At some point, after juggling multiple challenges of military life, relocating your family, re-starting your career, and navigating a lot of time apart from your spouse, you’ve gained invaluable experience and become a seasoned spouse.
On the one hand, for some, there’s a badge of honor that comes with being a seasoned spouse. You have interesting stories to share. You have learned your own strength and coping mechanisms, and you know how to navigate military resources. You may mentor other spouses who come to you with questions, seek your advice, or marvel at how you appear to handle military life so well.
But on the other hand, being a seasoned spouse can be an invisible burden.
After living through a few years of military life, you may feel others expect you to have it all figured out. Maybe it feels like others assume you already have support and don’t need any extra help. Or maybe you feel like you’re expected to put on a brave face and just get things done. It can be a very lonely and frustrating stage of the military journey.
Who will support you?
When you first became a military spouse, you were probably full of energy and excitement. Every move was faced as a “new adventure,” and each time you poured yourself into encouraging your family to make the most of the new location. You got out and explored, signed up for new activities, changed your job, tried new things, and sought out new friends.

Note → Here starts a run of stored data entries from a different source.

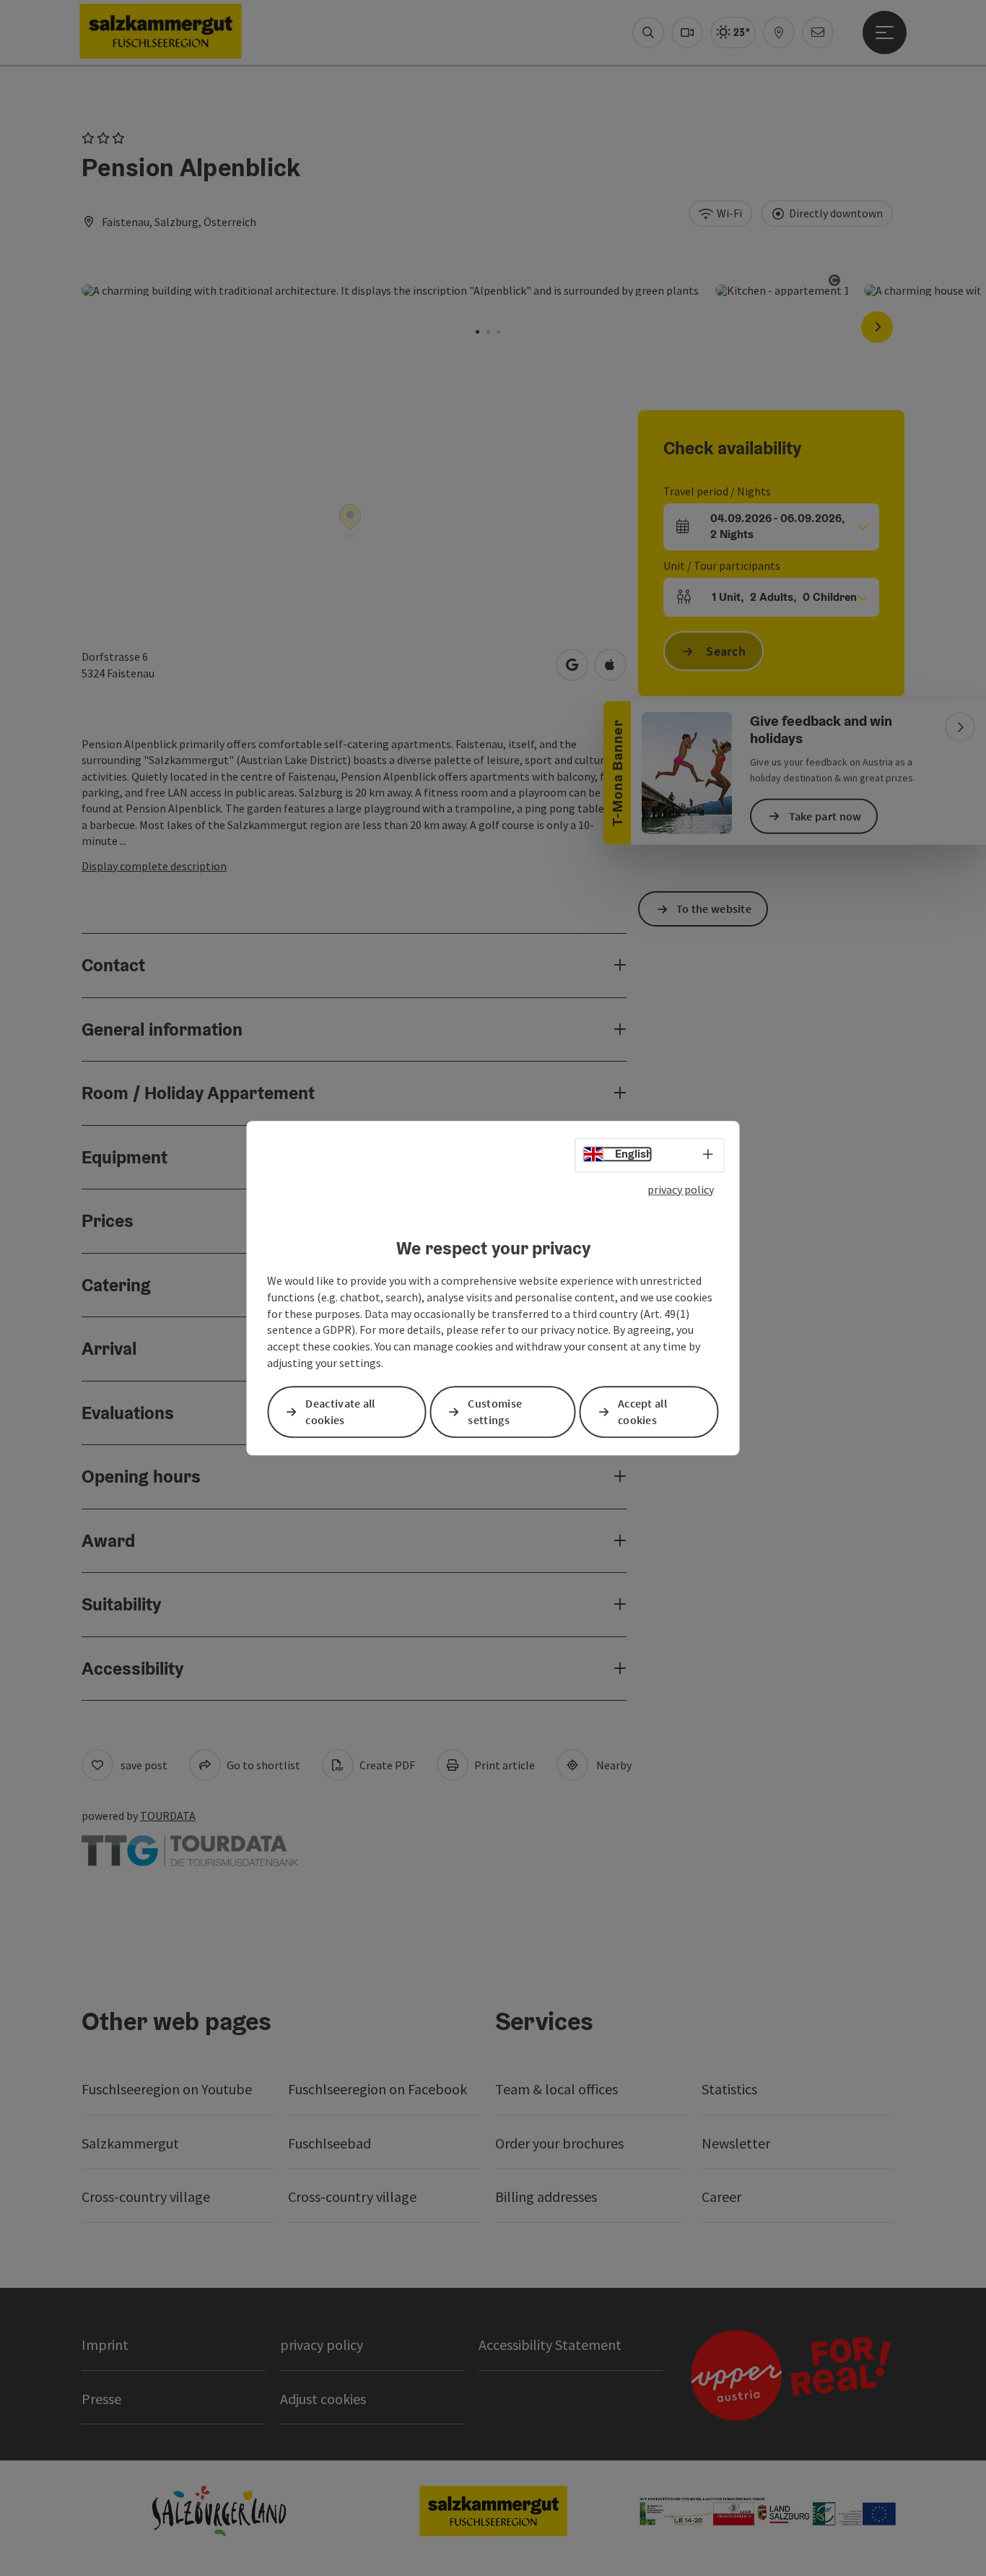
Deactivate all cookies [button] (340, 1411)
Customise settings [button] (495, 1411)
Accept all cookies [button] (642, 1411)
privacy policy (680, 1189)
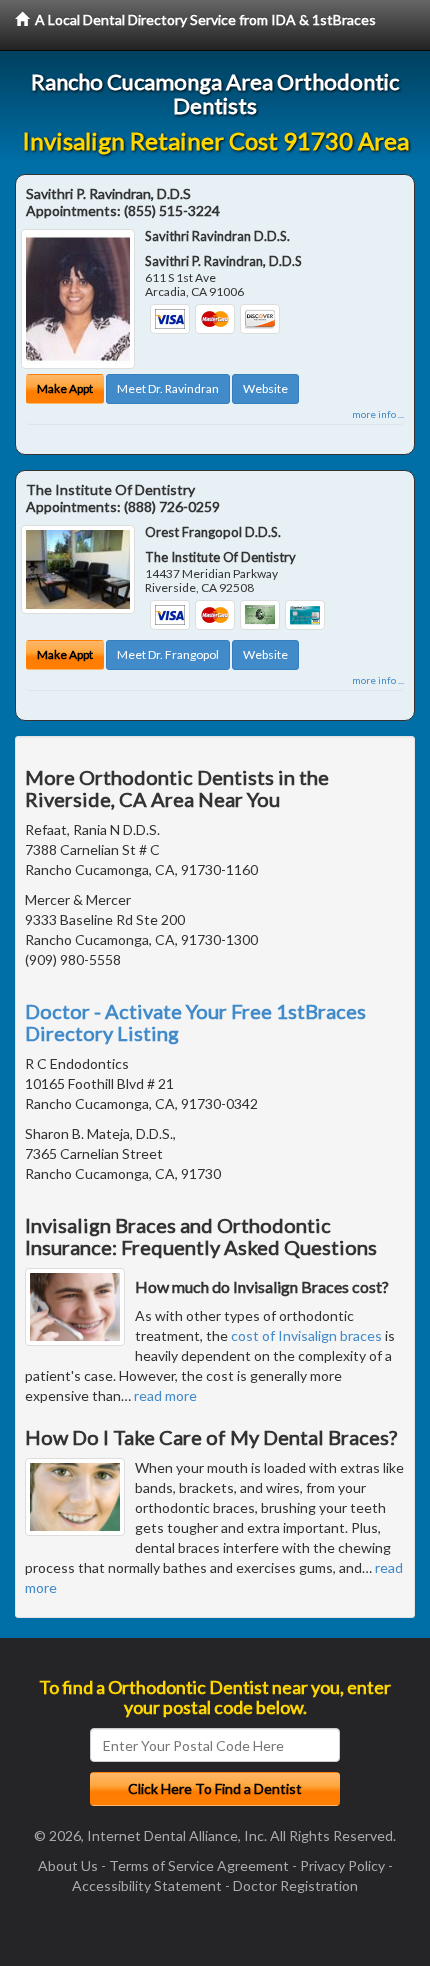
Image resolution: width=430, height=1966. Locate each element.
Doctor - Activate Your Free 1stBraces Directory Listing (195, 1022)
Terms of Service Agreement (199, 1865)
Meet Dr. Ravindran (168, 388)
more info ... (378, 414)
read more (165, 1395)
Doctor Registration (295, 1885)
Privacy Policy (342, 1865)
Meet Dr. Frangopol (168, 654)
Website (265, 388)
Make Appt (65, 388)
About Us (68, 1865)
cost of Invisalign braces (306, 1335)
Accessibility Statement (147, 1885)
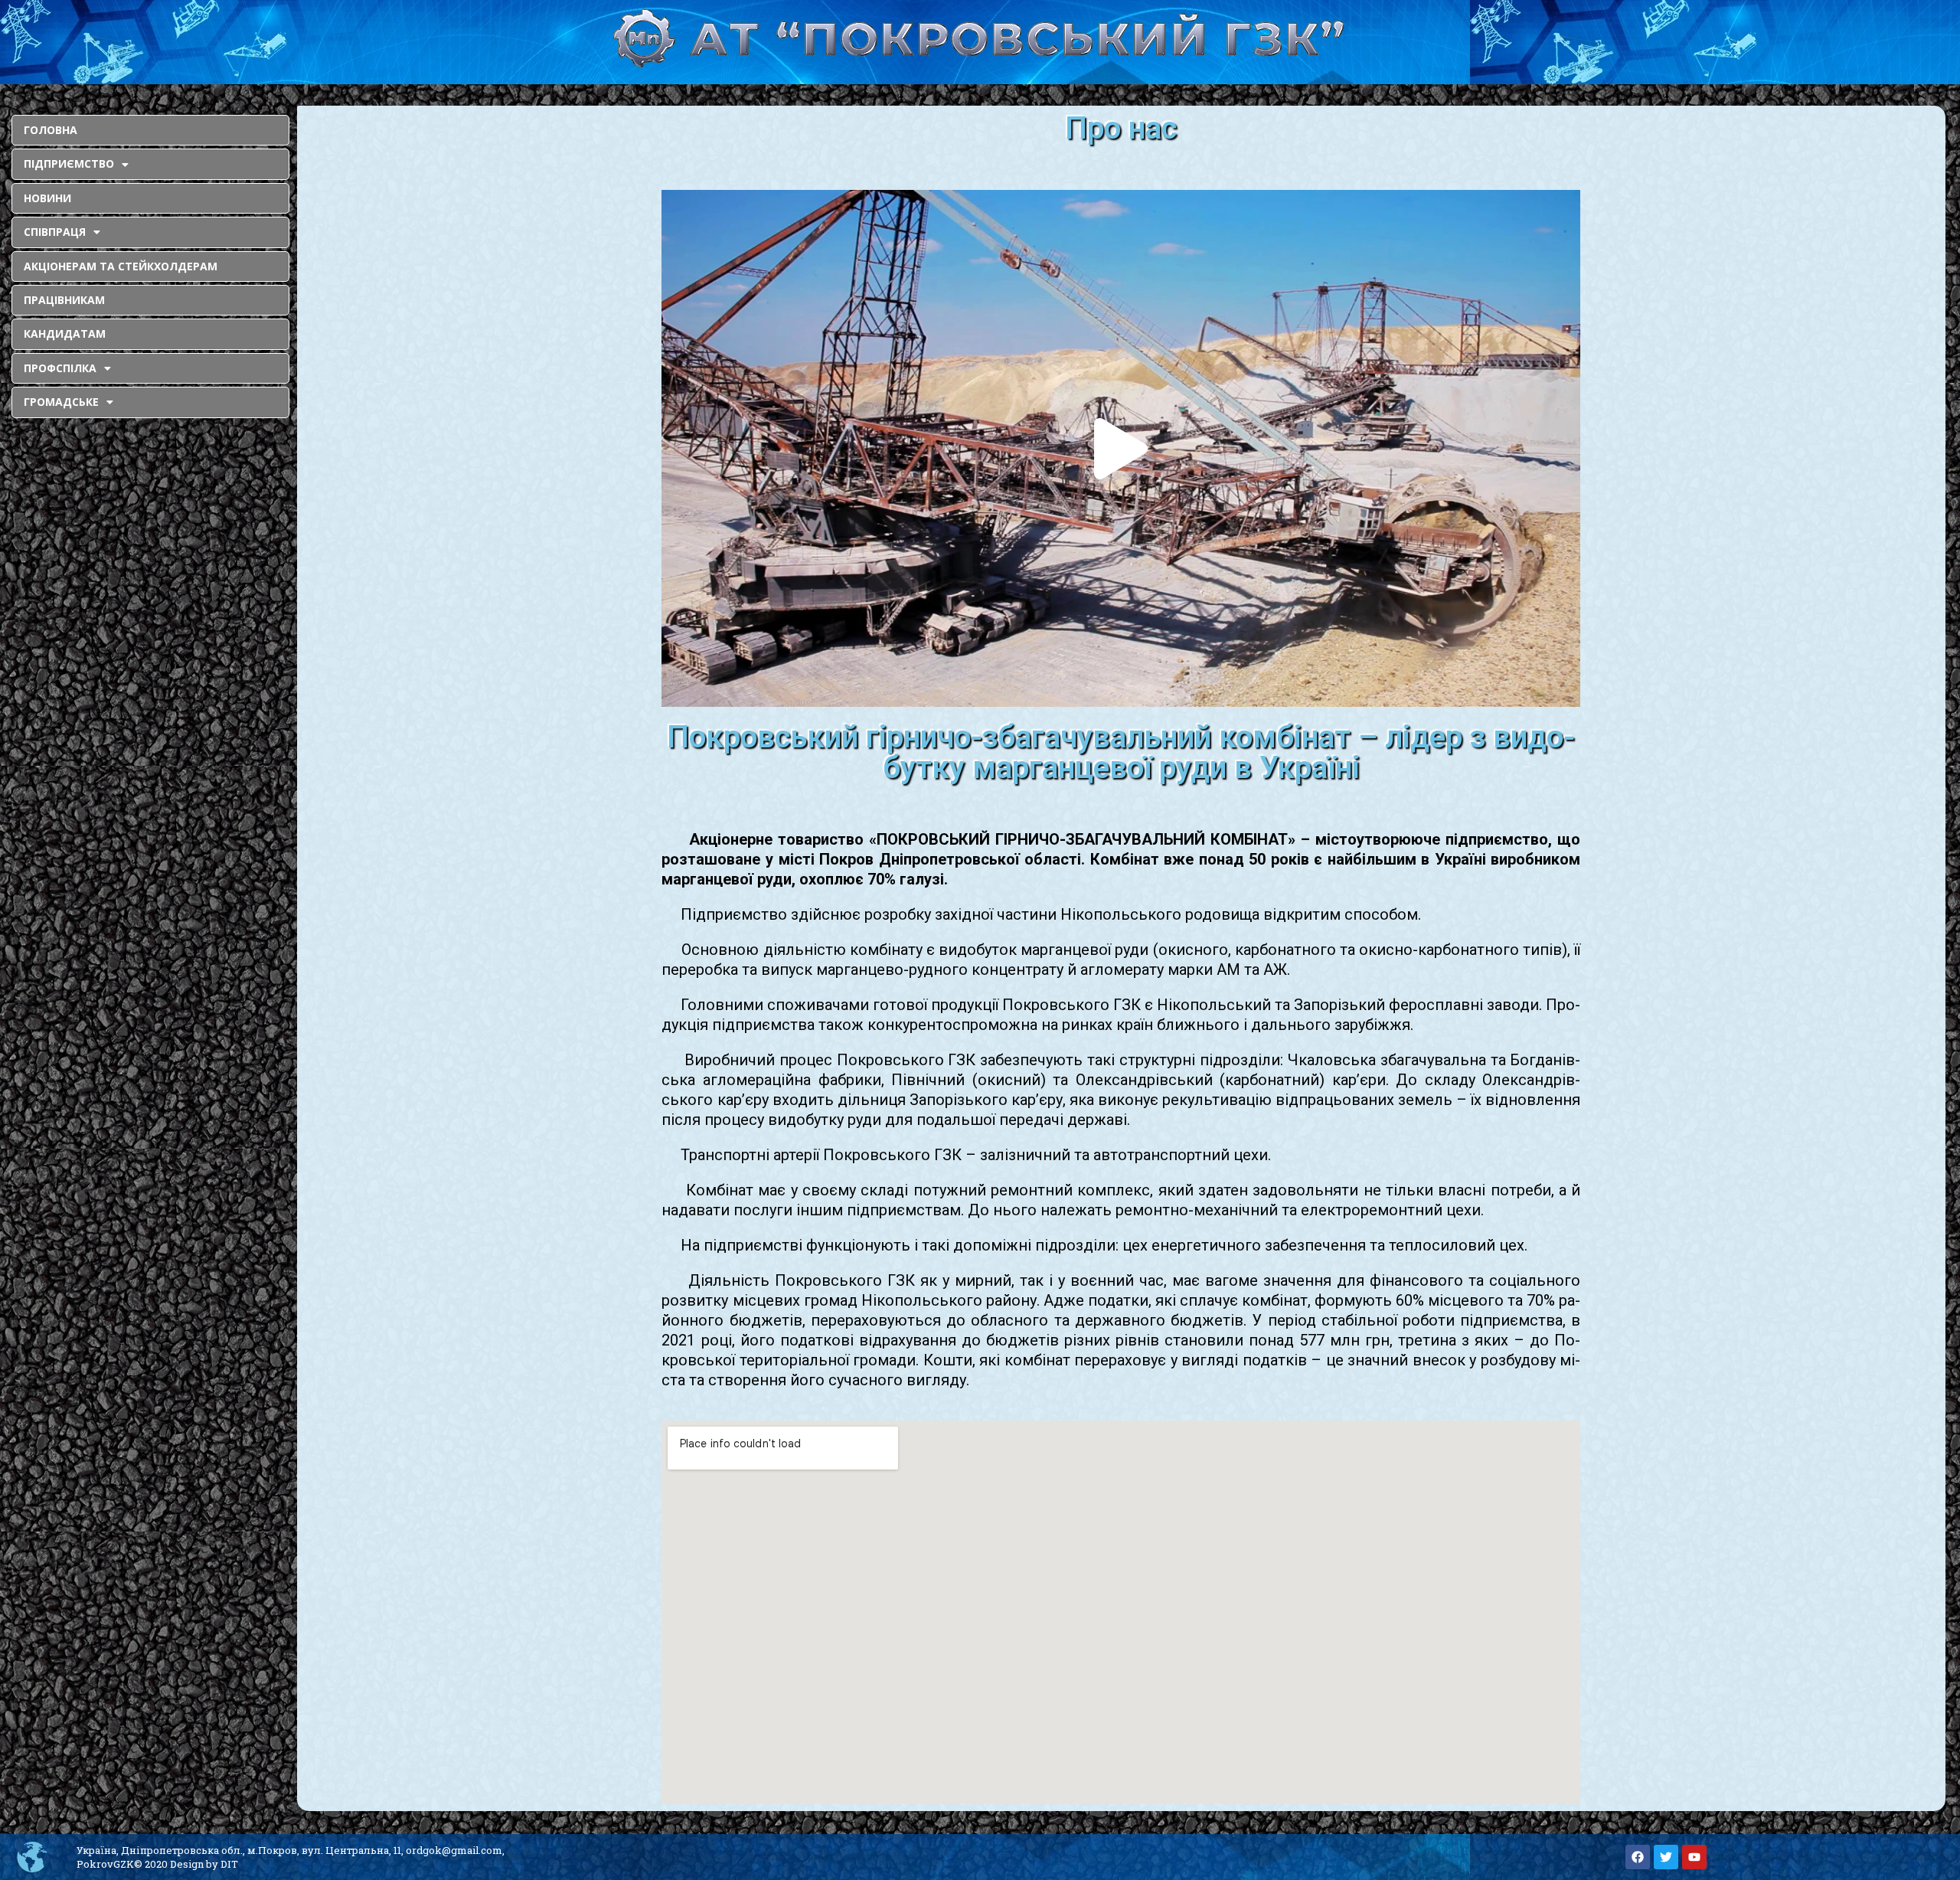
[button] (1121, 448)
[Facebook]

But now, after multiple years, houses, and duty stations, you are just worn out. Moving doesn’t feel like an adventure anymore—just an expensive and draining hassle. You are tired of putting on the brave face.
Who will be there to encourage you while you are encouraging others?
Sometimes, the more experience you have, the more invisible you feel. The longer you spend in military life, the heavier this burden can become. When you are a seasoned spouse, you don’t need a “Military 101” informative pamphlet. Instead, you need someone who understands that it is exhausting to be moving, again. You need someone who can relate to the challenges of solo parenting. You need a hug from a mom with older kids, who understands that navigating high school or college with a military kid is different than the challenges you faced when they were in preschool.